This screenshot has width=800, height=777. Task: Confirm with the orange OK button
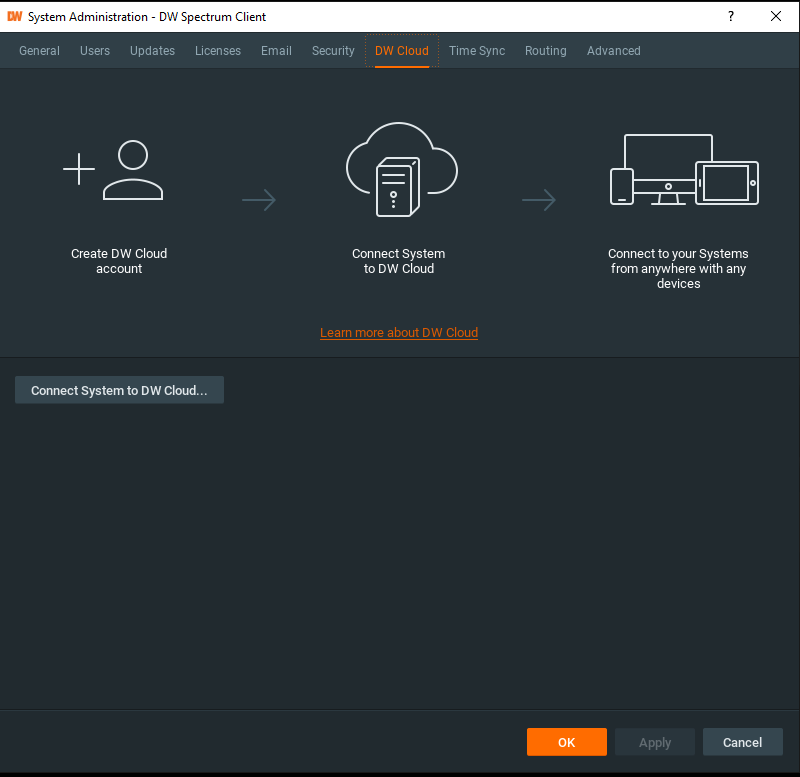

_____

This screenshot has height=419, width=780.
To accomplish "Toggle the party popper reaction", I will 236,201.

_____

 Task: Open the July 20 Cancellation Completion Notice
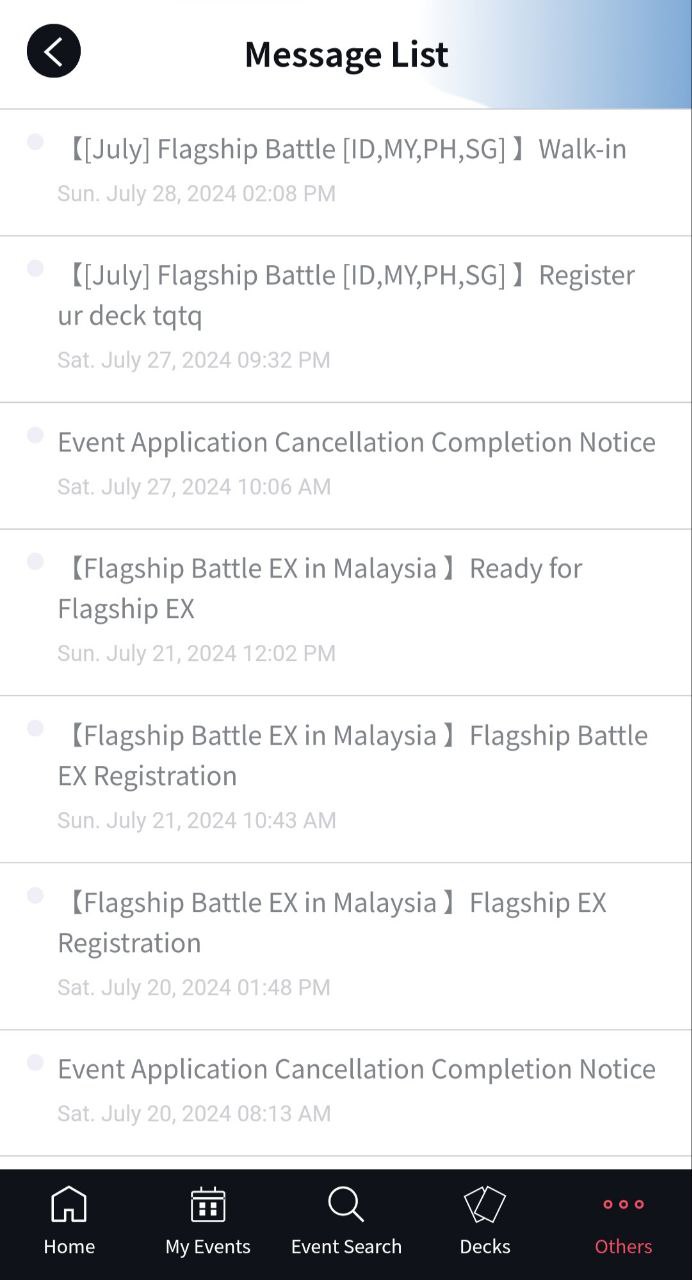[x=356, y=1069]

_____

# Exercise prompt:
Within the material, count each line that includes the word "width", and give the total by itself.

# Response to this task:
2